Jacques Bodennec (suite sur les équipements de Tamaris) : « et c’est vrai que ce sont des appareils, s’ils avaient été contrôlés à l’époque, je ne pense pas qu’ils auraient passé les contrôles en vigueur. Donc forcément, si l’université (Lyon 1, N.d.A.) avait voulu maintenir l’activité de cette partie physiologie marine à Tamaris, elle aurait été obligée d’investir massivement pour remettre les locaux et les machines aux normes de sécurité actuelles. »

Si Gérard Brichon dit qu’en matière d’adaptation de la station ils n’ont rien fait, et que Jacques Bodennec confirme cette vétusté, néanmoins, pour Frédéric Fleury, ils ont fait de nombreux travaux, le toit notamment. Comme il le souligne aussi, s’il fallait raisonner au prorata des équipes, celle de Gérard Brichon était très petite.

Frédéric Fleury : « Pour vous donner un chiffre, en termes de mètres carrés gérés par l’université, c’est de l’ordre de 460.000 m2, là on parle de 1.200 m2. Si on veut raisonner sur ce prorata, on a beaucoup plus investi à Tamaris qu’on l’a fait dans tous les autres bâtiments en moyenne sur le site de Lyon. »

Frédéric Fleury : « Les investissements ont continué régulièrement, même si en apparence, et ce n’est qu’une apparence, le fait que ce soit en bord de mer, comme je le disais tout à l’heure, cela se dégrade rapidement, et il faut régulièrement des opérations de rénovation, d’embellissement qu’on doit maintenir. Là, on l’a fait récemment… Des fois, ça relève un peu du coup de peinture… Là, il y avait une opération sur les grilles extérieures, il y avait un changement à faire, dans trois ans, on pourra voir un peu la corrosion, mais ce n’est pas pour autant qu’on laisse tomber le bâtiment en terme d’investissement immobilier… »

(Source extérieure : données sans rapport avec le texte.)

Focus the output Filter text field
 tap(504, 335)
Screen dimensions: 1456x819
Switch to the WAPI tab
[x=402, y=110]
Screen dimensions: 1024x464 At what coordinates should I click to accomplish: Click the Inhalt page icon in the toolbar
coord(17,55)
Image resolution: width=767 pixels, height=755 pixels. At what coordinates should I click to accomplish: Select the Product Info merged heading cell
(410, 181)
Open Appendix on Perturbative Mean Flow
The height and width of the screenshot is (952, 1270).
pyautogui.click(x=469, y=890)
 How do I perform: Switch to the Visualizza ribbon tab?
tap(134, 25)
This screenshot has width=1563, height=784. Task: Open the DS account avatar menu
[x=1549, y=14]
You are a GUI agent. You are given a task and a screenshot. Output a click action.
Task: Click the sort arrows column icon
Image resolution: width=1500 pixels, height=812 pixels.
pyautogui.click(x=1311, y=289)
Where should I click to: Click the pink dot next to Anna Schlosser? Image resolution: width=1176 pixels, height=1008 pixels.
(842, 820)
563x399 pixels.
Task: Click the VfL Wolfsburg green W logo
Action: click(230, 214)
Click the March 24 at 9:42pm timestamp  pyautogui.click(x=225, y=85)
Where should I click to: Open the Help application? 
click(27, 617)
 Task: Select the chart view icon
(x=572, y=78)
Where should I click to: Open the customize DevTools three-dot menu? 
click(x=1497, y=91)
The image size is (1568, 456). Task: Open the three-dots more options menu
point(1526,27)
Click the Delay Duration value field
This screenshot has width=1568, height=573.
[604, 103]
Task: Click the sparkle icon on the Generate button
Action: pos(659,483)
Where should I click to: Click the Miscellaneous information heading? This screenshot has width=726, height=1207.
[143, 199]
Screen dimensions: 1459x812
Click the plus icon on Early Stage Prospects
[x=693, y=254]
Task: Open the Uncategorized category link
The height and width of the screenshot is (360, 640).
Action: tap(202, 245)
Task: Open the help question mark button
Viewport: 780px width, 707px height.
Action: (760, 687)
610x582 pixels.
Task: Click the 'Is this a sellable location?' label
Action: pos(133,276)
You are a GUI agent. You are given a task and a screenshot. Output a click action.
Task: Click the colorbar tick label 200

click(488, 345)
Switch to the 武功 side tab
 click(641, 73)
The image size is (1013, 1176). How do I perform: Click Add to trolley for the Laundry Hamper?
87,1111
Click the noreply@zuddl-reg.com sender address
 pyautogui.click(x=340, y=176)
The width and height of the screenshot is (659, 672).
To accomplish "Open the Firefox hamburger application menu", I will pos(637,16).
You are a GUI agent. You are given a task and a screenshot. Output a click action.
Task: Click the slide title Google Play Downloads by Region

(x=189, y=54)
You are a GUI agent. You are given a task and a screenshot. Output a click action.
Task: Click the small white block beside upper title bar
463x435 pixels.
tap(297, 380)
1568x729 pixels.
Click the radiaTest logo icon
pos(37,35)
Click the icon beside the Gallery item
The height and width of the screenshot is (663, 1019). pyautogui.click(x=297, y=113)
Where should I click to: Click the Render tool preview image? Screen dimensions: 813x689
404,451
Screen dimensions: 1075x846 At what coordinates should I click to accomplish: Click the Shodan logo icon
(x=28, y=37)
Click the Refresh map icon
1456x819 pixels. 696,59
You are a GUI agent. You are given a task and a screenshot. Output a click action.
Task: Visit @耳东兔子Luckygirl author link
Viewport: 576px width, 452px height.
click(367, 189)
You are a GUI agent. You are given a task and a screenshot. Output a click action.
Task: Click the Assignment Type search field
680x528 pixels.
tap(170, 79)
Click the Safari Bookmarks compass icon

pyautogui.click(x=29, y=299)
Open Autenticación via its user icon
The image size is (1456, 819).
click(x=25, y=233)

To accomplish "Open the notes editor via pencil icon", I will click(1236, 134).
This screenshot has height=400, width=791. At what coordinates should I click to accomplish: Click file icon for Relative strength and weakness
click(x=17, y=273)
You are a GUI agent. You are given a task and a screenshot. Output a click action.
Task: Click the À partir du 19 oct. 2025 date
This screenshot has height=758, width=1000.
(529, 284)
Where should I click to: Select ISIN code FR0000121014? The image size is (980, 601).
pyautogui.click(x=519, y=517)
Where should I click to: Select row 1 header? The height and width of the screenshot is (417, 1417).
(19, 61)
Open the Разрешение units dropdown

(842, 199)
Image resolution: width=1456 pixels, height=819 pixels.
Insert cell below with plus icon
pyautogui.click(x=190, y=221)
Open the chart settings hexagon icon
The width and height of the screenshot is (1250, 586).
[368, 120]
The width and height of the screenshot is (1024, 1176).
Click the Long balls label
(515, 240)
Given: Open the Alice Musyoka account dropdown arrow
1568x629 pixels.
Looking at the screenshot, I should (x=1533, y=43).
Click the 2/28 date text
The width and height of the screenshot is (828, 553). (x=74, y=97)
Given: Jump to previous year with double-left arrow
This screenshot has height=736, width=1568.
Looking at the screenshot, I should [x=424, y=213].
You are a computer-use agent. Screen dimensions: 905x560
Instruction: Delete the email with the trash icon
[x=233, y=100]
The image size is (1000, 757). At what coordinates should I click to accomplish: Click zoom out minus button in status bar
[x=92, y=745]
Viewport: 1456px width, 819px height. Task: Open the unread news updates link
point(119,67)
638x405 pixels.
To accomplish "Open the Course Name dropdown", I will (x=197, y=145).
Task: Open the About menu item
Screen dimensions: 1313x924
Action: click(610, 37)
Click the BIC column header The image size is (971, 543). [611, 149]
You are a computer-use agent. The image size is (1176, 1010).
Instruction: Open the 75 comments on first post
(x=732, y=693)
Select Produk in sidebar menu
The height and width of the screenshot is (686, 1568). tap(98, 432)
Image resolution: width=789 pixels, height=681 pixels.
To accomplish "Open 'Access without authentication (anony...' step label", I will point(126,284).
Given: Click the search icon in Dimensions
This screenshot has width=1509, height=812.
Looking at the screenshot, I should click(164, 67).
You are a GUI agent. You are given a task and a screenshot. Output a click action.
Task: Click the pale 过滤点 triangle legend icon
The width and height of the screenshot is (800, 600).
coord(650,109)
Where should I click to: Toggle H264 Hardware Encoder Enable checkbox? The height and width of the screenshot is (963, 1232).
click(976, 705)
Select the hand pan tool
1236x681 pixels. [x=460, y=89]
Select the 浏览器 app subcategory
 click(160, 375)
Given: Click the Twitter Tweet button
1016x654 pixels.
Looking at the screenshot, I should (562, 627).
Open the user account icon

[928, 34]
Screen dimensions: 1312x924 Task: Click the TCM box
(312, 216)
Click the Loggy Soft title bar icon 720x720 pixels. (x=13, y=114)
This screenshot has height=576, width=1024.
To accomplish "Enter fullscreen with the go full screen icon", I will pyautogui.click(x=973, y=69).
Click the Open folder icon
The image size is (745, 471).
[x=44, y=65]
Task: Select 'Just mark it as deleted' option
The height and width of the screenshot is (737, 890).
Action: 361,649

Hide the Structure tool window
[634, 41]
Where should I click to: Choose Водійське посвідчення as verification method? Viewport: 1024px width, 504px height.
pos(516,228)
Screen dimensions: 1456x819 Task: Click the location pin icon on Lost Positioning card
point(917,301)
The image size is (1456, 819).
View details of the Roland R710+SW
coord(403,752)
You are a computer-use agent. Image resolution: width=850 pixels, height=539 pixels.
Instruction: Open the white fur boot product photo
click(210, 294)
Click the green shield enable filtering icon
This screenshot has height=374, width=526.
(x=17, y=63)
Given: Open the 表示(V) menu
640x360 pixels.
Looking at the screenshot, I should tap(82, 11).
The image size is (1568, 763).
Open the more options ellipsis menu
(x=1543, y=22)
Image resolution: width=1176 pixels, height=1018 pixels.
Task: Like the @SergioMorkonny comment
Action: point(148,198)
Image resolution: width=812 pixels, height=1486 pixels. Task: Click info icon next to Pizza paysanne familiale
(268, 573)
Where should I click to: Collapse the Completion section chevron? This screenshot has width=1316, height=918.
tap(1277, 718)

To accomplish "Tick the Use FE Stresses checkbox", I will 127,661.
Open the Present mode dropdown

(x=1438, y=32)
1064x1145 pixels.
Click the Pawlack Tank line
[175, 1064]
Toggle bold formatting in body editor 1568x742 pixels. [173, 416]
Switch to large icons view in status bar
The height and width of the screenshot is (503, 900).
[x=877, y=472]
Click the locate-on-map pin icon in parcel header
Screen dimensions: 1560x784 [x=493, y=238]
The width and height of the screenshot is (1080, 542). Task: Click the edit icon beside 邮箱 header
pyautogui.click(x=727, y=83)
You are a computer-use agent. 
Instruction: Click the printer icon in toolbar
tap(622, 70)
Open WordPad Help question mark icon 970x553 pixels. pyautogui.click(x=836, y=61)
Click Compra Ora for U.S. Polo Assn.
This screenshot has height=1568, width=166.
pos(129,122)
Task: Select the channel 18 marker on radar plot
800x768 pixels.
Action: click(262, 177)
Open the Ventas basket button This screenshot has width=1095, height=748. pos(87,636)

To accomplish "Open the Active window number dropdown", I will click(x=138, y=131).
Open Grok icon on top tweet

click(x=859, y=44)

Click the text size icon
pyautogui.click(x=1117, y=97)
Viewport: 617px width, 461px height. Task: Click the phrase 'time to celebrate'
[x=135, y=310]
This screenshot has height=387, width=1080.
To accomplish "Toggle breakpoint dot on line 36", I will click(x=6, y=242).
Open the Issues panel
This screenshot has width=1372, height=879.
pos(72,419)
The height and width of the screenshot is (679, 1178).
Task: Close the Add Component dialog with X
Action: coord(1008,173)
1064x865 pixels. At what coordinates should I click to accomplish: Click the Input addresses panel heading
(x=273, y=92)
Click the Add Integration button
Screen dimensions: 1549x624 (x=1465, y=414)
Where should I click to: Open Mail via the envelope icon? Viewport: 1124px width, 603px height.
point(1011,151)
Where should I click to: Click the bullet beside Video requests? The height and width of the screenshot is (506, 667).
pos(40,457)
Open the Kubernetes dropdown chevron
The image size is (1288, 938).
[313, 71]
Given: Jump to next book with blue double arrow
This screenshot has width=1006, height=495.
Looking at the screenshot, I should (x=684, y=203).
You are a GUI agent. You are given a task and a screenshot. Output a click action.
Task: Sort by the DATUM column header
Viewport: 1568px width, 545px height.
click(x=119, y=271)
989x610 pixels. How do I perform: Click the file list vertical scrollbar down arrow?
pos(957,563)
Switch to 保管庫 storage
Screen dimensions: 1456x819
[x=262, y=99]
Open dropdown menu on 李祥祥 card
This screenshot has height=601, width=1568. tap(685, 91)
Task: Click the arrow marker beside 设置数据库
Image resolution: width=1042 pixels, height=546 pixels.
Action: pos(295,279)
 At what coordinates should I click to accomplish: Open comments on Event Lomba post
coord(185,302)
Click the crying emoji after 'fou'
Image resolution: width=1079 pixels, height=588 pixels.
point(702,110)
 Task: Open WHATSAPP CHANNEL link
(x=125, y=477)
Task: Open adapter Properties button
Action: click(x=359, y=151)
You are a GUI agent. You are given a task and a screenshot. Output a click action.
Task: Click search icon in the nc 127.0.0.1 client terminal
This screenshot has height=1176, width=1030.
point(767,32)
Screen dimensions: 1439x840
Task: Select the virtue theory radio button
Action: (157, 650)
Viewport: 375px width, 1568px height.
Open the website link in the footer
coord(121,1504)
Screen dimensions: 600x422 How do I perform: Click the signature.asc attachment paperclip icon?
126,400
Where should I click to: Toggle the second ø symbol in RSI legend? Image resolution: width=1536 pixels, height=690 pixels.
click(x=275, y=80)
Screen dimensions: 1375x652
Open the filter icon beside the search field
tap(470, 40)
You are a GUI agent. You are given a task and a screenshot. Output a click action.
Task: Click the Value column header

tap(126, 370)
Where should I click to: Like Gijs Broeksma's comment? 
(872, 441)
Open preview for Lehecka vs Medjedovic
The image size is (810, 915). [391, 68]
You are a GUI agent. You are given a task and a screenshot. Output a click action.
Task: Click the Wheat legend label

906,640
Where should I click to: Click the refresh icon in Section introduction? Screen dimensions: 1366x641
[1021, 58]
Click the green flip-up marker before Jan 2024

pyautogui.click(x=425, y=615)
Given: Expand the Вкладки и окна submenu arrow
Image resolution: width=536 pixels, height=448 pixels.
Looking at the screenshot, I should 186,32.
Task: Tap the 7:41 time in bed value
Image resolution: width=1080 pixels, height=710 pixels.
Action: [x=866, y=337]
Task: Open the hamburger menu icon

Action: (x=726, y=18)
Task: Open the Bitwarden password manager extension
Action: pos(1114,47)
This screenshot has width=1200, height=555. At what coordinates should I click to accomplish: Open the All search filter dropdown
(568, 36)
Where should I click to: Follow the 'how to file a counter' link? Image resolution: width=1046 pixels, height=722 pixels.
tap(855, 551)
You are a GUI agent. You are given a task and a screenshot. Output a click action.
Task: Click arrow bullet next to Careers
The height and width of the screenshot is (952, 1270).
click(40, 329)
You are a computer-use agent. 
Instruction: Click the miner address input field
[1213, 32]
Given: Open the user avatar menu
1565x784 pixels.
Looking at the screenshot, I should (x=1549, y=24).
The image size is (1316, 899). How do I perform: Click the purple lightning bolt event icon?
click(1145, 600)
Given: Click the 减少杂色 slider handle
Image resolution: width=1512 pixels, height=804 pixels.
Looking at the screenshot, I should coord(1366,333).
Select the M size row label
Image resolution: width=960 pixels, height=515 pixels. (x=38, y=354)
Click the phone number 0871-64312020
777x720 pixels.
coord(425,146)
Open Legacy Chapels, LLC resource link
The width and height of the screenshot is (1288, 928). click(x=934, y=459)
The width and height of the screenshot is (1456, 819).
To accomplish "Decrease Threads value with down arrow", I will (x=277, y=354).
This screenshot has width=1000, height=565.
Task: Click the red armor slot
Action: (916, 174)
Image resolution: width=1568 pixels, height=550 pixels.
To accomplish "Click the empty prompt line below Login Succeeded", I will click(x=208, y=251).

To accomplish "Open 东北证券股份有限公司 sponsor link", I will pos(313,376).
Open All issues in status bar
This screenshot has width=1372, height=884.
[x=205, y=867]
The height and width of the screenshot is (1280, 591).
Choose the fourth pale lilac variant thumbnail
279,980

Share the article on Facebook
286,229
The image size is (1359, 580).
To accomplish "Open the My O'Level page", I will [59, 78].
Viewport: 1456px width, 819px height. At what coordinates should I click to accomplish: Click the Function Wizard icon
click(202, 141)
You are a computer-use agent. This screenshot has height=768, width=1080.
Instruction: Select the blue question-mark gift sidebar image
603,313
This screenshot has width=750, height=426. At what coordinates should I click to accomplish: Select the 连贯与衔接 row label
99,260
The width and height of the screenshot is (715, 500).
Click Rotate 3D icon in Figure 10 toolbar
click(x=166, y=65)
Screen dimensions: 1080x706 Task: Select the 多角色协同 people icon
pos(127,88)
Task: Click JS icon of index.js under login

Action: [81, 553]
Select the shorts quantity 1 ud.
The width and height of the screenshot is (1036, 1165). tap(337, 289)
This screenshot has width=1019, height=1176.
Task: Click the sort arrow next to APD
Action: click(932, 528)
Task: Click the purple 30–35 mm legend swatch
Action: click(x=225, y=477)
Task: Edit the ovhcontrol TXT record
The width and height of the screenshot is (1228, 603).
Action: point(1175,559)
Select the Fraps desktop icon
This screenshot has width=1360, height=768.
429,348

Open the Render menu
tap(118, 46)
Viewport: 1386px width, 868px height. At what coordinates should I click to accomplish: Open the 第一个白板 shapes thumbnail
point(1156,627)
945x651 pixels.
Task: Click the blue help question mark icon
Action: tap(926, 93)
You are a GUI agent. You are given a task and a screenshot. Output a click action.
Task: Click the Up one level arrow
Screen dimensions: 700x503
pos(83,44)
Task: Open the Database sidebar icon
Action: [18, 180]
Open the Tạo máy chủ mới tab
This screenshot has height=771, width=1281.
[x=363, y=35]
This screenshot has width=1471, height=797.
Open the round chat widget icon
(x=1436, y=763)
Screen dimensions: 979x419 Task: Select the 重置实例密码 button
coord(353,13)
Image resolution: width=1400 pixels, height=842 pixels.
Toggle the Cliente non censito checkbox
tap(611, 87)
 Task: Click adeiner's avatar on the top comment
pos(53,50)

Frédéric Fleury : « Il y a eu quand même toute une série d’opérations de travaux, régulièrement, on n’est pas remonté jusqu’à un certain nombre d’années, mais ces 20 dernières années, il y a eu des travaux réguliers qui ont été faits. »

2.2.2 L’éloignement, enjeu économique

Contrairement à Banyuls et Villefranche qui sont de vrais laboratoires, Tamaris, avec Gérard Brichon, n’est pas un laboratoire « en lui-même ». C’est une équipe de recherche rattachée à Lyon 1.

D’après Lionel Collet, il semble que son conseil d’administration n’était plus favorable au maintien d’une équipe de recherche si lointaine 1 : le site est loin du siège et c’est aussi loin « scientifiquement » : les échanges sont difficiles.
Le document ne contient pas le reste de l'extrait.